→ What is needed:
Every entry, from the first line to the last, should be output exactly.

============================================================

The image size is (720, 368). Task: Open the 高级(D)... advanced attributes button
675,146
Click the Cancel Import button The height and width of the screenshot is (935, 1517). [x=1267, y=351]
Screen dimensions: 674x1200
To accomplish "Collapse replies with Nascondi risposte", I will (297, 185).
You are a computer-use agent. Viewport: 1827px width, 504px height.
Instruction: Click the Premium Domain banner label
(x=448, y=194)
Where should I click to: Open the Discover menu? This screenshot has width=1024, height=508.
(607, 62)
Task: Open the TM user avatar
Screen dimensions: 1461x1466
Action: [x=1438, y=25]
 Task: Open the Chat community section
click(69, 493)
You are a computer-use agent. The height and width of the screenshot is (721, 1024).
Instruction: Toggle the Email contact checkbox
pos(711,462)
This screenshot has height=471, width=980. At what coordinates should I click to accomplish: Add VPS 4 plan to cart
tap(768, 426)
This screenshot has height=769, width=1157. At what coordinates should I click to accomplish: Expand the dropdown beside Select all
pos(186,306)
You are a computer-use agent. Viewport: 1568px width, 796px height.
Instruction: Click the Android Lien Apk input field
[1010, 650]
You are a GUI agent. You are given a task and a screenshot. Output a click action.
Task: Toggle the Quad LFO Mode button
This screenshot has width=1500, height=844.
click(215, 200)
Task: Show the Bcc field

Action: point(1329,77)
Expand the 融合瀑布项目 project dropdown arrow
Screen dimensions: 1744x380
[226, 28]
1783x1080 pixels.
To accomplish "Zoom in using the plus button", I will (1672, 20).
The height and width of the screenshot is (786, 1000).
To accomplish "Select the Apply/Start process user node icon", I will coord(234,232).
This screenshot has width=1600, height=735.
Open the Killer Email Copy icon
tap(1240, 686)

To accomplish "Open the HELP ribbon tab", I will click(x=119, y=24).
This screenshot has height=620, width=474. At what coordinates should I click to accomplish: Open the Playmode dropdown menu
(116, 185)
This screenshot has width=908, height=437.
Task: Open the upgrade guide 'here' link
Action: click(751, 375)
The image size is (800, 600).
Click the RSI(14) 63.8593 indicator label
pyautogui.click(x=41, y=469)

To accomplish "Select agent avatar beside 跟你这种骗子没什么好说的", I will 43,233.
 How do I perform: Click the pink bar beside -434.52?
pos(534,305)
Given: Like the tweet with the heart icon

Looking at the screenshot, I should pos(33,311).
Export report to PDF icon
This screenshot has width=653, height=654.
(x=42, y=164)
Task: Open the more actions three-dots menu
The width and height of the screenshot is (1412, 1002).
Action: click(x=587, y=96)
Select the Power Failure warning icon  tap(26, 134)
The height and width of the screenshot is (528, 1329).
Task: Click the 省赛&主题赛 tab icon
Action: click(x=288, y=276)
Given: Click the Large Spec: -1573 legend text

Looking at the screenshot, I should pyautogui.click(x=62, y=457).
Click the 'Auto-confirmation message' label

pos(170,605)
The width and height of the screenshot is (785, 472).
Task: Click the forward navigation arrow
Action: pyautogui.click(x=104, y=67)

============================================================

→ Task answer:
The image size is (720, 368). Task: Open the 高级(D)... advanced attributes button
675,146
Click the Cancel Import button The height and width of the screenshot is (935, 1517). [x=1267, y=351]
Screen dimensions: 674x1200
To accomplish "Collapse replies with Nascondi risposte", I will (297, 185).
You are a computer-use agent. Viewport: 1827px width, 504px height.
Instruction: Click the Premium Domain banner label
(x=448, y=194)
Where should I click to: Open the Discover menu? This screenshot has width=1024, height=508.
(607, 62)
Task: Open the TM user avatar
Screen dimensions: 1461x1466
Action: [x=1438, y=25]
 Task: Open the Chat community section
click(69, 493)
You are a computer-use agent. The height and width of the screenshot is (721, 1024).
Instruction: Toggle the Email contact checkbox
pos(711,462)
This screenshot has height=471, width=980. At what coordinates should I click to accomplish: Add VPS 4 plan to cart
tap(768, 426)
This screenshot has height=769, width=1157. At what coordinates should I click to accomplish: Expand the dropdown beside Select all
pos(186,306)
You are a computer-use agent. Viewport: 1568px width, 796px height.
Instruction: Click the Android Lien Apk input field
[1010, 650]
You are a GUI agent. You are given a task and a screenshot. Output a click action.
Task: Toggle the Quad LFO Mode button
This screenshot has width=1500, height=844.
click(215, 200)
Task: Show the Bcc field

Action: point(1329,77)
Expand the 融合瀑布项目 project dropdown arrow
Screen dimensions: 1744x380
[226, 28]
1783x1080 pixels.
To accomplish "Zoom in using the plus button", I will (1672, 20).
The height and width of the screenshot is (786, 1000).
To accomplish "Select the Apply/Start process user node icon", I will coord(234,232).
This screenshot has width=1600, height=735.
Open the Killer Email Copy icon
tap(1240, 686)

To accomplish "Open the HELP ribbon tab", I will click(x=119, y=24).
This screenshot has height=620, width=474. At what coordinates should I click to accomplish: Open the Playmode dropdown menu
(116, 185)
This screenshot has width=908, height=437.
Task: Open the upgrade guide 'here' link
Action: click(751, 375)
The image size is (800, 600).
Click the RSI(14) 63.8593 indicator label
pyautogui.click(x=41, y=469)

To accomplish "Select agent avatar beside 跟你这种骗子没什么好说的", I will 43,233.
 How do I perform: Click the pink bar beside -434.52?
pos(534,305)
Given: Like the tweet with the heart icon

Looking at the screenshot, I should pos(33,311).
Export report to PDF icon
This screenshot has width=653, height=654.
(x=42, y=164)
Task: Open the more actions three-dots menu
The width and height of the screenshot is (1412, 1002).
Action: click(x=587, y=96)
Select the Power Failure warning icon  tap(26, 134)
The height and width of the screenshot is (528, 1329).
Task: Click the 省赛&主题赛 tab icon
Action: click(x=288, y=276)
Given: Click the Large Spec: -1573 legend text

Looking at the screenshot, I should pyautogui.click(x=62, y=457).
Click the 'Auto-confirmation message' label

pos(170,605)
The width and height of the screenshot is (785, 472).
Task: Click the forward navigation arrow
Action: pyautogui.click(x=104, y=67)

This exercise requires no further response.